TUSAŞ Uzay Sistemleri Entegrasyon ve Test Merkezi Son yıllarda teknoloji ve bilim alanında büyük ilerlemeler kaydeden Türkiye, ülkenin ilk uydu merkezini Cumhurbaşkanı Recep Tayyip Erdoğan’ın katılımıyla resmi olarak açtı. Açılış töreninde Ankara Akıncılar’a gelen Cumhurbaşkanı Erdoğan, yerli ATAK helikopterleri tarafından karşılandı ve merkeze gitmek üzere yola çıktı.
TUSAŞ Uzay Sistemleri Entegrasyon ve Test Merkezi’nin açılış töreninde yaptığı konuşmada Cumhurbaşkanı Erdoğan, “Bugün artık TUSAŞ, havacılık alanında dünyanın en prestijli kuruluşlarından biri haline geldi. TUSAŞ, dünyanın en büyük 100 savunma sanayi şirketi arasında yer alarak ülkemizin gurur kaynağı haline geldi. Hedefimiz, bu listede en az 20 şirketle temsil edilmektir” şeklinde konuştu.

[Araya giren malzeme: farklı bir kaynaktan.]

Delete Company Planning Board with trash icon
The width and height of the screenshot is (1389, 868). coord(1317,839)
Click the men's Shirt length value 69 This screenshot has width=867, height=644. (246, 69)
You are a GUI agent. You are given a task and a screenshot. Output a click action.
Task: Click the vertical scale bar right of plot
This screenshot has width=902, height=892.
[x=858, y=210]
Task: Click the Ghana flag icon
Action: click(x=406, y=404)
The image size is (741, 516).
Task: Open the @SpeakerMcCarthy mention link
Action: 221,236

Cumhurbaşkanı Erdoğan’ın açılış törenindeki konuşmasından öne çıkan bazı noktalar şu şekildedir:
Bugün burada açılışını gerçekleştirdiğimiz uzay sistemleri entegrasyon ve gözlem merkezi, stratejik bir altyapıyı temsil ediyor. Bu tür tesisler, uzay çalışmaları alanında sınırlı sayıda ülkenin sahip olduğu kritik yapılar arasında bulunmaktadır. Türkiye’nin uzay çalışmaları konusundaki yetkinliği artık uluslararası düzeyde kabul görmüş durumda. TUSAŞ, bu merkezi işletecek ve uyduların fırlatma esnasında ve uzayda maruz kalacağı çeşitli etkilere yönelik testler burada gerçekleştirilebilecektir. GÖKTÜRK 1 uydusu da Fransa’dan getirilerek burada test edildi. GÖKTÜRK 3 uydusuyla ilgili çalışmalara da yakında başlanacak ve bu merkez diğer ülkelerin projelerine de destek sağlayabilecektir.
Bu tesis, Türkiye için uzaya atılan ilk adımın sembolü niteliğindedir. Ülke olarak uzay alanında önemli bir başarıya imza atılmıştır. Tarihsel olarak, savunma sanayi konusunda büyük bir birikime sahip bir milletiz. Bugünkü başarılarımızı bu perspektiften değerlendirmeliyiz. Kadırgalarla denizlerde, kara toplarıyla destanlar yazdık. İstanbul’un fethi gibi pek çok zaferde kendi ürettiğimiz silahlarla başarılar elde ettik. Birinci Dünya Savaşı’nda bu üstünlüğümüzü kaybettik, ancak Kurtuluş Savaşı’nda kendi silahlarımızla zafer kazandık.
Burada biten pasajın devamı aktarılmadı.